Feb 12: Anton Chekhov, “The Lady with the Toy Dog” (1899)
Widely acknowledged as one of Chekhov’s best stories, if not the best, and therefore almost no students get through their years at school without reading it. Has been adapted as a film, a ballet, a play, a musical, and most importantly, a Joyce Carol Oates short story.

Feb 19: W.W. Jacobs, “The Monkey’s Paw” (1902)
So iconic—be careful what you wish for, is the gist—that you probably didn’t even know it started out as a short story. 

Feb 26: O. Henry, “The Gift of the Magi” (1905)
According to Wikipedia, there have been 17 different film adaptations of O. Henry’s classic short story about a couple’s thwarted Christmas; the essential format—Della sells her hair to buy Jim a watch chain; Jim sells his watch to buy Della a set of combs—has been referenced and replicated countless times beyond that. I even heard Dax Shepard refer to this story on his podcast the other day, and so I rest my case.

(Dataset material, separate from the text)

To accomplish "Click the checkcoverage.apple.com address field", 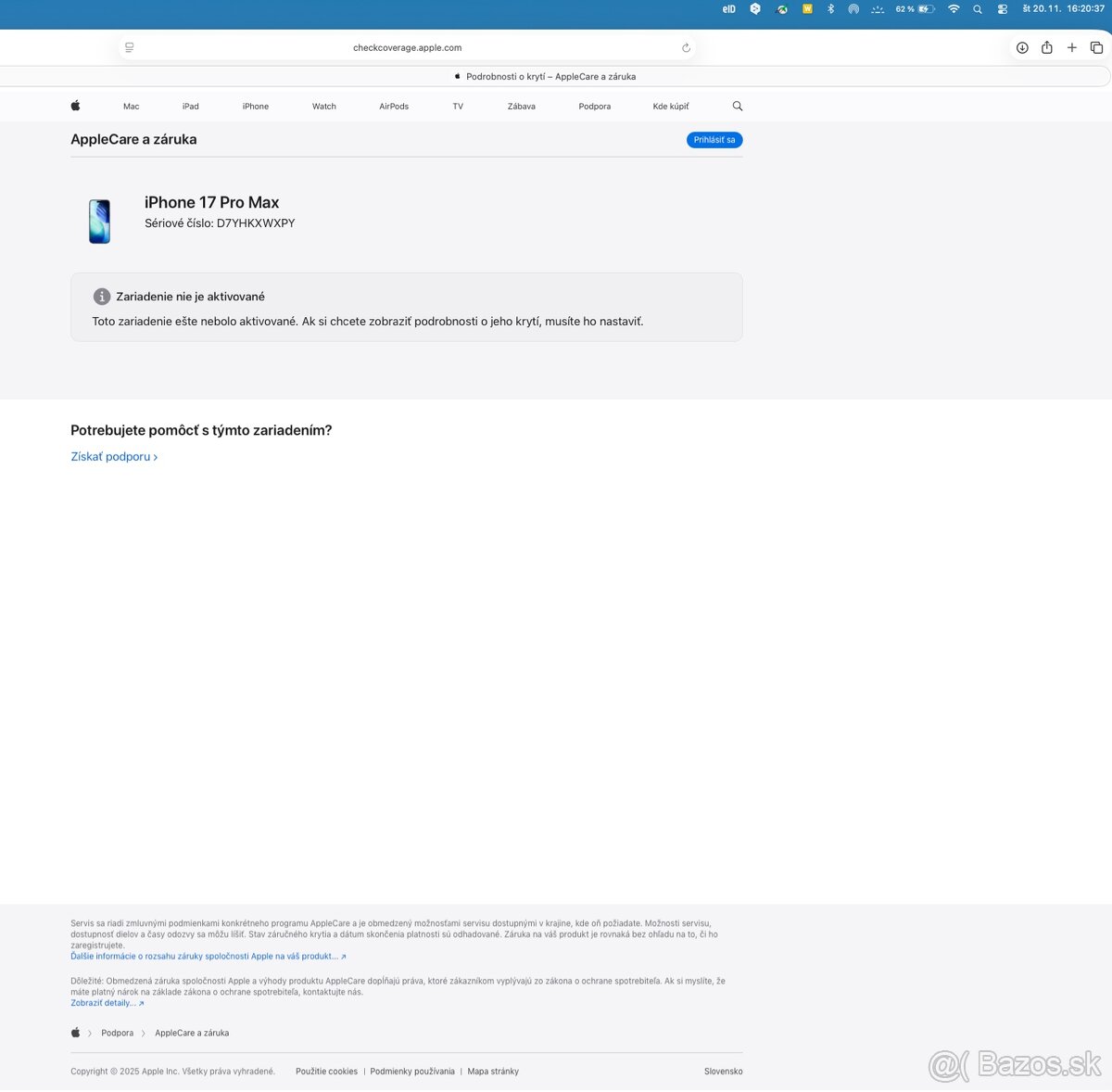I will tap(408, 48).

March 4: James Joyce, “The Dead” (1914)
The last story in Joyce’s collection Dubliners and one of the best short stories ever written; just ask anyone who wanted to have read some Joyce but couldn’t crack Ulysses. (Or anyone who could crack Ulysses too.) And let’s not forget the John Huston movie starring Anjelica Huston as Gretta.


March 11: Richard Connell, “The Most Dangerous Game” aka “The Hounds of Zaroff” (1924)
“The most popular short story ever written in English” is obviously the one about aristocrats hunting people. Widely adapted, but one of my favorite versions is the episode of Dollhouse in which a Richard Connell (no relation except the obvious) hunts Echo with a bow.

March18: Ernest Hemingway, “The Killers” (1927)
I was tempted to include “Hills Like White Elephants” because of the number of people forced to read it to learn about dialogue (happily, there are other options), but “The Killers,” while less often anthologized, is more influential overall, and gave us not only two full length film adaptations and a Tarkovsky short but Tobias Wolff’s “Bullet in the Brain,” which I do think is a very good story to learn from, if not for dialogue, then for story-making.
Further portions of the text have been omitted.